Un tir vaccinale, per raggiungere chi vive in zone inagibili e non può raggiungere gli hub per ricevere il vaccino anti Covid. Questa l'iniziativa messa in atto dall'associazione "Live to Love – Vivere per Amare": il tir, che ospita al suo interno un vero e proprio ambulatorio medico, era stato acquistato inizialmente per promuovere campagne di prevenzione e screening gratuiti per le malattie gravi. Ma ora, in piena emergenza pandemica, è stato "trasformato" in un hub vaccinale mobile.
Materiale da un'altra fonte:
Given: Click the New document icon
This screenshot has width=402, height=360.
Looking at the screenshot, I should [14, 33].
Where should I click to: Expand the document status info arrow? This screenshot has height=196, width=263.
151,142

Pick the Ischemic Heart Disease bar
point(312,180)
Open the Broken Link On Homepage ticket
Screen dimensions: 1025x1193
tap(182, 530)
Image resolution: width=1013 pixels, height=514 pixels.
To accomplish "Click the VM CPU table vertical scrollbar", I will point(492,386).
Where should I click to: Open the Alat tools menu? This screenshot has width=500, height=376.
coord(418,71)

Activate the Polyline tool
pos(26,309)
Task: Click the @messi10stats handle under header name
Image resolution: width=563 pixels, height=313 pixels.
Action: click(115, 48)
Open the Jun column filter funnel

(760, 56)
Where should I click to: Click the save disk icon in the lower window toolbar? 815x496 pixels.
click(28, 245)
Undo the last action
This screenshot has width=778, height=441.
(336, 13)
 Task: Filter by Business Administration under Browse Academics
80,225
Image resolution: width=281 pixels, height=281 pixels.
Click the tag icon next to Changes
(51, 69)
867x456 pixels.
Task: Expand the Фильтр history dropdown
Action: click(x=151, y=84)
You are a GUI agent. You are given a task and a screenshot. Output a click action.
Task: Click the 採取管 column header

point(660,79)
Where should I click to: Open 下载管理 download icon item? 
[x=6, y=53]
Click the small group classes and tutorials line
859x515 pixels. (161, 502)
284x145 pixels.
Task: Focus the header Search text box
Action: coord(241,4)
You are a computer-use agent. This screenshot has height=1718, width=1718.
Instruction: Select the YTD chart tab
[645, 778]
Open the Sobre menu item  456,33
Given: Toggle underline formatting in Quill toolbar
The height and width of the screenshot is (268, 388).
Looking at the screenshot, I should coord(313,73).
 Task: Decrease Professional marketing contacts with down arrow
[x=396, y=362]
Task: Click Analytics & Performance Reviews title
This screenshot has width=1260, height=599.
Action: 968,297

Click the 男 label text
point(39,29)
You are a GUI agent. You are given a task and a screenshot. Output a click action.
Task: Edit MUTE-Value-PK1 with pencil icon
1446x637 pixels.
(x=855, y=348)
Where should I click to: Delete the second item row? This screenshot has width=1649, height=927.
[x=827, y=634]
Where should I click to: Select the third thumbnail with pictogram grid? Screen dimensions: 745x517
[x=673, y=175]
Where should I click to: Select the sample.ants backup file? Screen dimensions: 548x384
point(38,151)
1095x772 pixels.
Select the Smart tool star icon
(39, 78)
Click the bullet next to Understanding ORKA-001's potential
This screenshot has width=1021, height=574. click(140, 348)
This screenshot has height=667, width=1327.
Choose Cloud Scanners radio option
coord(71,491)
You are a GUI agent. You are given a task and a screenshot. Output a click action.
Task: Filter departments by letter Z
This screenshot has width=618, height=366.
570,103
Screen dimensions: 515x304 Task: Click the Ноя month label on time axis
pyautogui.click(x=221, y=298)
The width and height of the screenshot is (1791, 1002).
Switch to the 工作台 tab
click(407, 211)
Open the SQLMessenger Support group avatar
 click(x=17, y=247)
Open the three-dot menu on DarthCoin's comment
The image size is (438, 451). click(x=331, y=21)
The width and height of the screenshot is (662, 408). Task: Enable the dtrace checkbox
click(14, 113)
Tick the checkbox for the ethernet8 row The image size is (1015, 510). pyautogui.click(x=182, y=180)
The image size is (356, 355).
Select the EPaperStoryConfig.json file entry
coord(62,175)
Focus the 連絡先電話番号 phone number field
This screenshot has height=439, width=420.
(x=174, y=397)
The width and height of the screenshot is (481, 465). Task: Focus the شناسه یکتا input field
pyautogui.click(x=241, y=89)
"La vaccinazione è l'unica strada per contrastare il virus", ha spiegato Carlo Molino, presidente della onlus e medico, "mettere un presidio mobile a disposizione di enti e Asl che ne faranno richiesta, può servire per offrire supporto e aiuto agli abitanti che non riescono a raggiungere gli hub vaccinali". Il mezzo è già dotato di tutte le attrezzature necessarie, in attesa che arrivi l'autorizzazione da parte delle Aziende Sanitarie Locali campane. Tir che ora si trova a Napoli e che, a seconda delle esigenze, potrà essere utilizzato anche su tutto il territorio italiano. Al suo interno, infatti, anche una sala d'attesa ed un ambulatorio, oltre a defibrillatore, elettrocardiografo, sterilizzatrice, ossigeno e perfino una sala spogliatoio con doccia per il personale medico a bordo. Questa mattina il tir vaccinale è stato presentato presso la sede del Comando Logistico della Marina Militare, alla presenza del Capitano di Vascello Stefano Calvetti, capo ufficio generale del Comando Logistico Marina Militare. "Da sempre la Marina Militare", ha spiegato il capitano, "è al fianco dei più deboli e appoggia integralmente iniziative di solidarietà. Il Sud ha un cuore enorme e lo dimostra anche oggi".